Cincinnati Crime Data

Header Image

Introduction

This dataset includes proactive and reactive police incident data for the city of Cincinnati, OH. The Computer-Aided Dispatch (CAD) system is used to capture calls for service and facilitate the incident response.

The problem statement I am trying to address from this dataset is:

“What are the most common crimes committed against women in Cincinnati”

Addressing the problem:

The variable “Offense” in the datset tells us what offense was committed. The variable VICTIM_GENDER tells us the gender of the victim was. The CPD_NEIGHBORHOOD variable tells us where the location of the crime was. These variables coupled with a few more can give us some insights into how safe the city of Cincinnati is for women and help us flag unsafe neighborhoods as safe.

Proposed Approach:

To find what percentage of the total crime incidents has women victims.
What are the most commonly committed crimes against women?
To find the most usafe neighborhoods for women in Cincinnati

Goal:

To be able to identify the most commonly committed crimes against women in Cincinnati

Packages Required:

The following packages will be required:

tidyr - This package helps us clean and reorganize data for different kinds of analysis. knitr - This package helps with dynamic report generation. I’m using it to display values from my dataframes.

Rcode:

library(tidyr)
library(knitr)

Data Preparation

This dataset was obtained from the Cincinnati Open Data Portal. It can be directly downloaded from here

Original purpose of the dataset

The indicents of reported crimes in the city of Cincinnati were originally collected and collated by an agency for management. Incidents are typically housed in a Records Management System (RMS) that stores agency-wide data about law enforcement operations. This data is open everyone for analysis. The data is updated everyday and is always current.

Steps used for data cleaning

First, we read the .csv file into a dataframe in R and proceed to check the dimensions of the dataset.

setwd("C:/Users/Tanvi/Documents")
crimedata <- read.csv("Crime.csv")
dim(crimedata)

## [1] 357880     40

View(crimedata)

We can see that there are 4 columns representing 4 dates and times they are DATE_REPORTED, DATE_TO, DATE_FROM and DATE_OF_CLEARANCE These columns have both the date as well as the time.
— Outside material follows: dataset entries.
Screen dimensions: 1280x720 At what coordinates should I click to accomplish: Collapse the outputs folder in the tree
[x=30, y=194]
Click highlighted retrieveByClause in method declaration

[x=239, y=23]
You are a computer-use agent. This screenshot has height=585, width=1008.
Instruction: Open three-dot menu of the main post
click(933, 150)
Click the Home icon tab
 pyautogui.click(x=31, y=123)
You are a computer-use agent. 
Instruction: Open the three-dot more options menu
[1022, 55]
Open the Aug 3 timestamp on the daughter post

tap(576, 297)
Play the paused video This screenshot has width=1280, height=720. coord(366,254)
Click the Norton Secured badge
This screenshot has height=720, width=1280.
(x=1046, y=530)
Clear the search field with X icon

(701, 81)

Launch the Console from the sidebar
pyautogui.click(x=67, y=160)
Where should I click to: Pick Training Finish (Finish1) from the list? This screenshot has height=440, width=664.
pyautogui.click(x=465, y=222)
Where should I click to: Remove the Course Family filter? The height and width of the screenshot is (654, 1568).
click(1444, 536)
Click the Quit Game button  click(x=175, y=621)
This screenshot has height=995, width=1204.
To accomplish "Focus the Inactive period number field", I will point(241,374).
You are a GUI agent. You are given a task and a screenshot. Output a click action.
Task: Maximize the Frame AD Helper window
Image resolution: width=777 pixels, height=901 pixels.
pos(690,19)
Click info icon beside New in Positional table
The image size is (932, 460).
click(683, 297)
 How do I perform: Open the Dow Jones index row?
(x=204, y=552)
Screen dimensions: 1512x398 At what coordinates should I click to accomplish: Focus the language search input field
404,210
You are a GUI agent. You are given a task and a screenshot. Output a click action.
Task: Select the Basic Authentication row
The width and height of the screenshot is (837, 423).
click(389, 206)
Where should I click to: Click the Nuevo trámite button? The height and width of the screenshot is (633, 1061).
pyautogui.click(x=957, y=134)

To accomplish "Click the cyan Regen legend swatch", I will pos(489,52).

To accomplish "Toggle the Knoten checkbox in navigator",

For our business problem, granularity of upto days is good enough. We will split the data and store them in different variables as follows:

time_reported <- substr(crimedata$DATE_REPORTED, 12, 22)
date_reported <- substr(crimedata$DATE_REPORTED, 1, 10)


time_from <- substr(crimedata$DATE_FROM, 12, 22)
date_from <- substr(crimedata$DATE_FROM, 1, 10)

time_to <- substr(crimedata$DATE_TO, 12, 22)
date_to <- substr(crimedata$DATE_TO, 1, 10)

time_of_clearance <- substr(crimedata$DATE_OF_CLEARANCE, 12, 22)
date_of_clearance <- substr(crimedata$DATE_OF_CLEARANCE, 1, 10)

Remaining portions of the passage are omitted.